At the end of my junior year the house was shut down to make room for a campus construction project. Before we left, though, we held a Kellogg Challenge: a contest to name which of us most embodied the place. Categories ranged from the expected (culinary, academic, stereotypical dress) to the more bizarre and scandalous (faculty encounters, romantic exploits, animal sightings). We came up with a list of activities performed in Kellogg that would win you points, and gave ourselves a week to tally our points, during which we all scrambled to do any of the activities we could not already cross off. The place meant everything to us simply because we could do everything there, in the company of good friends.

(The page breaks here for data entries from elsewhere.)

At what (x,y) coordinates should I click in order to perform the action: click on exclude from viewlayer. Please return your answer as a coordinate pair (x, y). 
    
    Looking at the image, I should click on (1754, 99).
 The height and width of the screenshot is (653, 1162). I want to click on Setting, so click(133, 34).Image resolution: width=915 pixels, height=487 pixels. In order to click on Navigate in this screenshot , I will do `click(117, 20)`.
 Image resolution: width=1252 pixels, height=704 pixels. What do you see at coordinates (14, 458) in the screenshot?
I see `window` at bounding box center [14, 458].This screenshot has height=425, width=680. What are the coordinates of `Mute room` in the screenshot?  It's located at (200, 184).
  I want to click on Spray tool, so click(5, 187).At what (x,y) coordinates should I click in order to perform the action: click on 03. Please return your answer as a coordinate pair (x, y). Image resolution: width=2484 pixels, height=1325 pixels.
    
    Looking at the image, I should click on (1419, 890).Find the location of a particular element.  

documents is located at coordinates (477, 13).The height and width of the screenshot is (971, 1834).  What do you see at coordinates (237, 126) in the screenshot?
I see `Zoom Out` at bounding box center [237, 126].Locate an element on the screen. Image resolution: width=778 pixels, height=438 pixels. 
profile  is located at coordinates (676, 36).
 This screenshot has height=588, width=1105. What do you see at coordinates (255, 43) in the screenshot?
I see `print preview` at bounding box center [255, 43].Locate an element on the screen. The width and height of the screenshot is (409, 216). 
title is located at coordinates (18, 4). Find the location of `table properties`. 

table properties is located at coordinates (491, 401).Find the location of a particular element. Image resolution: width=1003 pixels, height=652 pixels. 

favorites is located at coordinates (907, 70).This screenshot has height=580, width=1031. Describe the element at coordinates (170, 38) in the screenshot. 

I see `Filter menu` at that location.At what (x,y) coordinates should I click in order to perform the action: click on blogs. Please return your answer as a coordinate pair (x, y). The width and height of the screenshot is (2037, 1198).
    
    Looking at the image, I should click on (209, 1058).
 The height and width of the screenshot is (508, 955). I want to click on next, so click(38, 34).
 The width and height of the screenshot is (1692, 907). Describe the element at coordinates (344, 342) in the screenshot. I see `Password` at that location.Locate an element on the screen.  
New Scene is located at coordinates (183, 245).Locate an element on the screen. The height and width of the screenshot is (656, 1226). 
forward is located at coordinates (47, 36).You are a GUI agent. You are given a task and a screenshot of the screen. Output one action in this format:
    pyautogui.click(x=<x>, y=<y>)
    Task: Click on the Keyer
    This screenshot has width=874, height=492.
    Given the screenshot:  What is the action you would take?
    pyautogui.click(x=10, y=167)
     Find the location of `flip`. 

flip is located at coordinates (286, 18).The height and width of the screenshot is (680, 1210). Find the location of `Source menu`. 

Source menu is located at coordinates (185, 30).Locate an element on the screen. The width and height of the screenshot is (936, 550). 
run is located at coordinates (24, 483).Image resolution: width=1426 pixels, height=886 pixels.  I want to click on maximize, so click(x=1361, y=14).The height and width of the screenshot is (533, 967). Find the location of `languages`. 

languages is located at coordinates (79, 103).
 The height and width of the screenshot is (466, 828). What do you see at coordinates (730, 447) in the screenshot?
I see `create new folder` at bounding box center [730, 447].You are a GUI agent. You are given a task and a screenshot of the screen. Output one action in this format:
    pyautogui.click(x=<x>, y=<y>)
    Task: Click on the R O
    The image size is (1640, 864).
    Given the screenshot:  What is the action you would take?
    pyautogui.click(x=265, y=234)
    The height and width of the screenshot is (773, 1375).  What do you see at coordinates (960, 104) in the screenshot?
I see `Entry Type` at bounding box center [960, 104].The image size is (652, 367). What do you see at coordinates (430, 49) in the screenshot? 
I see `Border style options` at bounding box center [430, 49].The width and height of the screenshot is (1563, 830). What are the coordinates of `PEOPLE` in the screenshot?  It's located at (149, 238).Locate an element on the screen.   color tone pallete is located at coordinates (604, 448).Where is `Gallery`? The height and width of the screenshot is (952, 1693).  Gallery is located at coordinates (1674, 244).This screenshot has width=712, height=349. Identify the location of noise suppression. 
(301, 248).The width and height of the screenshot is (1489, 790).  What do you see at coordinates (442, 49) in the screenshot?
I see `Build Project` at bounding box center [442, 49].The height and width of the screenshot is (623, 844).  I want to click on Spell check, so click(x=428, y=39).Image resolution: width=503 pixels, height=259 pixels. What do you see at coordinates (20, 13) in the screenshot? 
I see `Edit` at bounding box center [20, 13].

Now I am in Alaska living on a farm associated with Alaska Pacific University. My home is a 12x12 Thoreau-ian cabin (though I have electricity and even a wireless signal...) with a porch and views of the mountains on three sides of me. One-hundred yards away is a house, the kind of center of the farm, with a kitchen, a living room with a fireplace and shelves of books where APU students take classes in Environmental Education, offices and computers, and a basement where we are starting our seedlings. Sound familiar? It really is. This is a place where we will gather and eat together all summer, curl up next to a fire, keep each other company while some work and others lounge and read. A space quiet and home enough to relax in, but public enough to provide the constant availability of a conversation, friend, or some form of merry-making. That's what I hope, at least. It is called the Kellogg House.